Bild 6 zeigt den simplen Abstellbahnhof, der ein drehbares Brett ist, das auf drei separaten Gleisen Platz für fünf bis sechs Wagen und kurze Züge bietet, die mit dem Brett gedreht und andersherum wieder ins Diorama einfahren können. Einfache Riegel und doppelpolige Stecker sorgen für sicheren Betrieb.

 

Sogar eine Monsterlok wie die Ludmilla wirkt in Bild 7 nicht übertrieben groß. Die Abstufung des Vordergrunds schafft Distanz und täuscht eine größere Entfernung vor.

 

Das bayerisch angehauchte Empfangsgebäude in Bild 8 wirkt auf den ersten Blick stimmig. Der Güterboden ist zwar sehr hoch und würde nicht mitten am Bahnsteig enden, weil dann am Personenzug die Türen nicht aufgehen würden. Man hätte ihn ein, zwei Zentimeter zurückversetzen können, denn im Original hätte man eine kleine Rampe benutzt, um den Weg in den Gepäck- oder Güterwagen zu überbrücken. Das ist aber Meckern auf hohem Niveau. Der abgeplatzte Putz vor den Backsteinen und die beiden Bediensteten auf dem Güterboden lenken davon ab, dass alles sehr klein ist. Die frischen Birken an den Ecken und Kanten zeugen vom Verfall und dem Alter des Bahnhofs.

 

Bei der Perspektive von Bild 9 wünschte man sich links hinten ein, zwei Meter Gleis mehr. Doch die Modellbauer von PAJ Modelbouw haben es trotzdem geschafft, alle Voraussetzungen für einen interessanten Betrieb zu schaffen. Bis zum Prellbock ist Platz für eine Diesellok mit zwei Wagen oder die Lokomotiven, die aus dem Schuppen ausfahren und sich am anderen Ende des Dioramas vor den Zug setzen könnten. Vor der Laderampe, wo jetzt die Köf II steht, könnten zwei bis drei Güterwagen abgestellt werden, um zum Beispiel landwirtschaftliche Maschinen und Produkte zu verladen und entladen.

 

Natürlich würden sich bei einer Nebenbahn höchstens zwei Loks auf der Anlage aufhalten.
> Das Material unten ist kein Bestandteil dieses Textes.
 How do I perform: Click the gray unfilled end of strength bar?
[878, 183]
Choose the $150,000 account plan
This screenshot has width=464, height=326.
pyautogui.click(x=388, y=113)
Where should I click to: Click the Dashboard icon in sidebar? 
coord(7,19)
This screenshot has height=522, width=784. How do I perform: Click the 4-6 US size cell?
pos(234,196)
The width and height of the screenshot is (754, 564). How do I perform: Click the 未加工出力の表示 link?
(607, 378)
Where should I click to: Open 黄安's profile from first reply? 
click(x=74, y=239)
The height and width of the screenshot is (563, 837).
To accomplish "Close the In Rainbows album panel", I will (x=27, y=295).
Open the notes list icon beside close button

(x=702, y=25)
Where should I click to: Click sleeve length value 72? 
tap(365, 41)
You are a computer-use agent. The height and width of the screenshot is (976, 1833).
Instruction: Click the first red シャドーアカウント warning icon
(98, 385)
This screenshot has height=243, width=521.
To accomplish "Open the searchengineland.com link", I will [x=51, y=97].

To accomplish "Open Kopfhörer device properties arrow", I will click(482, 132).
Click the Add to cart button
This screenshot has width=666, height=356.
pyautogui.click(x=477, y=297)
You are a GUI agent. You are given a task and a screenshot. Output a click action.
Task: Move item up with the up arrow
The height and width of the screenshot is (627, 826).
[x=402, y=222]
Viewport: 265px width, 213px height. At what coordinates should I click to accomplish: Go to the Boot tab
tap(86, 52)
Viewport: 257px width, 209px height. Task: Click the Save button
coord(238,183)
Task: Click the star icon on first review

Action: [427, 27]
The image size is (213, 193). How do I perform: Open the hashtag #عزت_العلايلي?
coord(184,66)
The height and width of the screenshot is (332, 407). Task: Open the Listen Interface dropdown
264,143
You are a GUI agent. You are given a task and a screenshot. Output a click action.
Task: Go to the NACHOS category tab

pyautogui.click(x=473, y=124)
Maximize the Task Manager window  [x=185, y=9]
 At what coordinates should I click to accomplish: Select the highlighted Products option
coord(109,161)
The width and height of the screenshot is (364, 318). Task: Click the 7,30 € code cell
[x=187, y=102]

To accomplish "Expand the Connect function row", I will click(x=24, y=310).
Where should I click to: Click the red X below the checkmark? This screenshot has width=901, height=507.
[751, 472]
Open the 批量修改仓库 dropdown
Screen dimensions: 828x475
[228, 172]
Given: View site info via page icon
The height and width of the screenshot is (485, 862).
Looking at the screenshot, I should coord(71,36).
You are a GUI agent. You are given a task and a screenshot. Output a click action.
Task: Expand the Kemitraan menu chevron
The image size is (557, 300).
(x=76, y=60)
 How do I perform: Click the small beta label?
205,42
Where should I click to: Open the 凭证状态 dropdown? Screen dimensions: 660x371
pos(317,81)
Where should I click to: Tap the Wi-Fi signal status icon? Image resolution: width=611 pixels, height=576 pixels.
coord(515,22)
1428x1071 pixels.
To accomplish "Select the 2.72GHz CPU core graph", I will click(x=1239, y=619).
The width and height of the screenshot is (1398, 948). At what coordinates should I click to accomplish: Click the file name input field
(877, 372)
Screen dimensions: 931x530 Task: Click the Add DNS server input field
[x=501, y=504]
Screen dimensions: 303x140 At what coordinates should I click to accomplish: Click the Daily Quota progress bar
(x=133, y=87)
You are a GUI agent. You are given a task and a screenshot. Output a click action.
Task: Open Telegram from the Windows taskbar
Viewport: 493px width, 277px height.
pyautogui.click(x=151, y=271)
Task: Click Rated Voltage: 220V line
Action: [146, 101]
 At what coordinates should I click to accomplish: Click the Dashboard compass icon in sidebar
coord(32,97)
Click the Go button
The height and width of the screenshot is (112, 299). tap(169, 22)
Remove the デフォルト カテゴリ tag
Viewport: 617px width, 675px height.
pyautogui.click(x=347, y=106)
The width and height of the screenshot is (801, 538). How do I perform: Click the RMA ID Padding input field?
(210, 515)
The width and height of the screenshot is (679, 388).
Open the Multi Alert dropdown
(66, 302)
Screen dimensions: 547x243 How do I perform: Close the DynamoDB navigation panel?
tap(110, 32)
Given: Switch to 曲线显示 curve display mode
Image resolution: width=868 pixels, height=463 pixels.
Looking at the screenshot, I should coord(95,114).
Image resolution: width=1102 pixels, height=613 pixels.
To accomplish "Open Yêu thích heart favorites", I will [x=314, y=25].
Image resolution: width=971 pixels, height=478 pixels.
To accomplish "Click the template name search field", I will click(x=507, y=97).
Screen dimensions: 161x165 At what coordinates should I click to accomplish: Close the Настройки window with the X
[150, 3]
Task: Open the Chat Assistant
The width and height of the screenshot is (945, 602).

Der Lokschuppen bietet die Möglichkeit, darin zwei Tenderloks zu verstecken.

 

Von der sehr guten Patinierung der Fahrzeuge abgesehen, ist die Gestaltung der Böden mit ihrer abwechslungsreichen Vegetation Spitzenklasse. Sie besteht nicht aus öden Grasmatten, sondern ahmen die unregelmäßigen Strukturen der Natur gekonnt nach. Schotter, Gleis- und Schwellenfarben sind exzellent getroffen. Der gemalte Hintergrund ergänzt die Motive im Vordergrund und „erzählt“ die Landschaftsszenerie gewissermaßen weiter. Das ist PAJ-Modellbaukunst, von der man eine Menge lernen kann.

 

Wenn es an Zeit und Talent fehlt, bauen die fünf Herren aus Belgien bestimmt gern auch Ihr Diorama oder Ihre Anlage.